We all have opinions and will form them about the brands we interact with. People will also talk and those opinions will out, as a marketer you try to influence that stream of consciousness, however you never really know which direction someone’s opinion will take, so after you’ve taken all though proactive measures to create the right kind of brand signals and perceptions, you’ve got to be ready to react.
Social media is probably the number one way in which people vent about a brand, something like 30% will choose to use the right Twitter handle, the rest won’t, many of those will also choose to go down the route of using subtle references to your brand.
Hopefully most of these mentions will get picked up and you’ll probably be able to deal with them all relatively quickly, in a professional and courteous manner, however you need to be able to understand the people talking about your brand. The work you’ve done in developing customer personas is going to help on this front, if they don’t fit your brand personas is there a reason for this and do you need to do further audience research? Hopefully you’ll have a good understanding about the person before you answer; you’ll know what makes them happy, what annoys them and what they want from you.
Remember it’s not just social media that you need to think about; you should have Google alerts set up to enable you to react when you get mentioned in blogs and forums, you’ll react in much of the same way, but for this blog I’m thinking mainly about social media and especially Twitter.
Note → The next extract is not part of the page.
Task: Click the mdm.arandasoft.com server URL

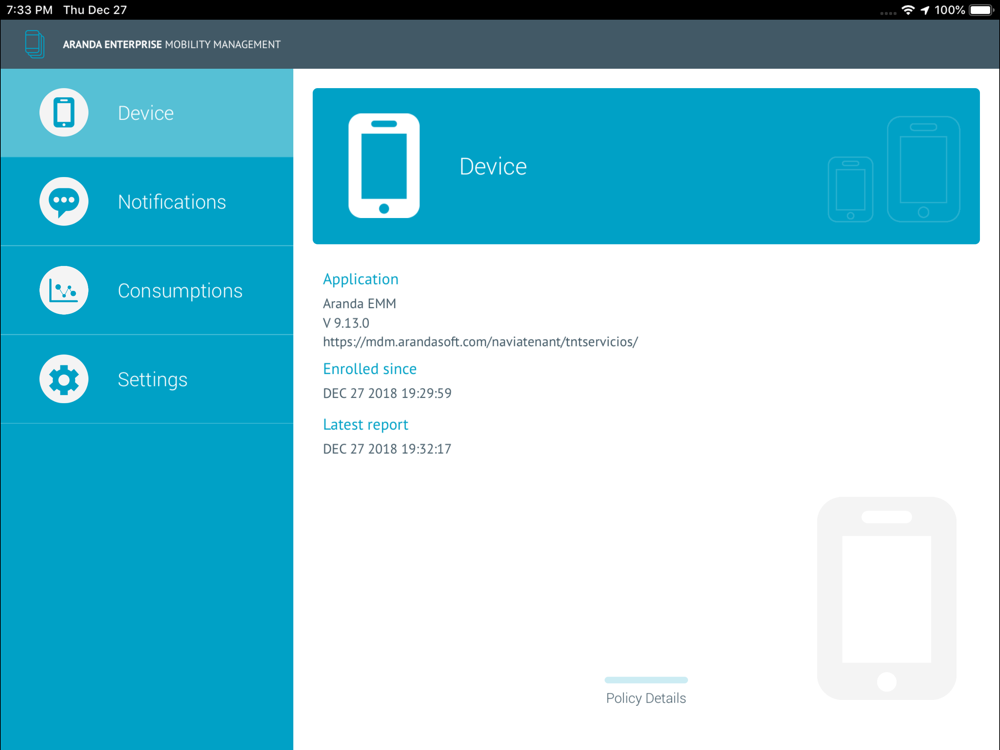Action: click(480, 342)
So what types of people are talking about your brand online?
First job is to create a spreadsheet with the different types of people talking about your brand. In this spreadsheet you’ll want to include different ways to contact them and standout ways in which they’ve engaged with you and the brand.
You’ll want to work on the relationships you have with journalists as their reach can help you get your brand’s message out to a large number of potential customers, conversely this reach can also work against you if something goes wrong and you need to do some fire fighting.
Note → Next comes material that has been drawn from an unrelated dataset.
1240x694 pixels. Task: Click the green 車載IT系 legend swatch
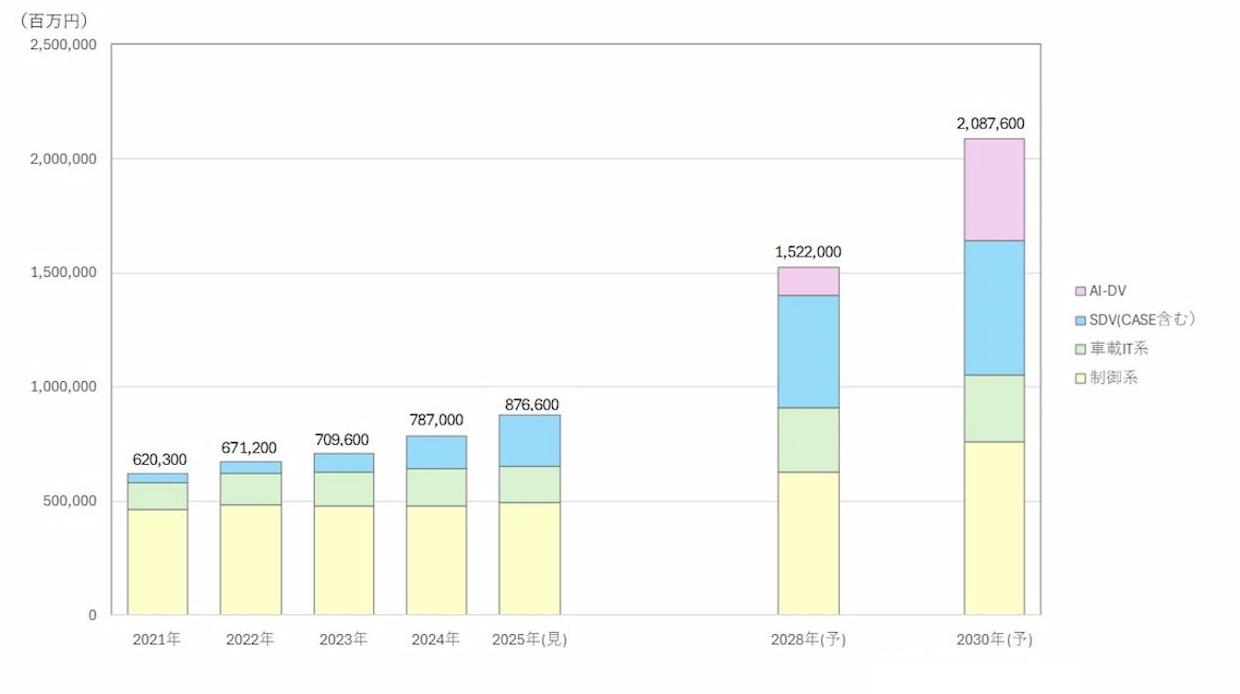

Building up a strong relationship with some good sector-specific journalists is a good start, they’ll naturally be on your side and help you out from time to time and you’ll likely get some exclusive coverage from them when you’re bringing new products or services to market.
My key tips for building up relationships with journalists is to speak with them personally to find out what they’re about and try to do them favours. Keep an eye on them online and share what they’re up to, including their handles and links to their posts, that will get you on their radar. Just keep in touch and find out what they’re working on, what they’ll be working on in the future, see if there’s anything you can do to contribute towards that kind of content. It may feel like you get nothing back from the industry journalists you’re working with to start off with however it will pay off in the long run.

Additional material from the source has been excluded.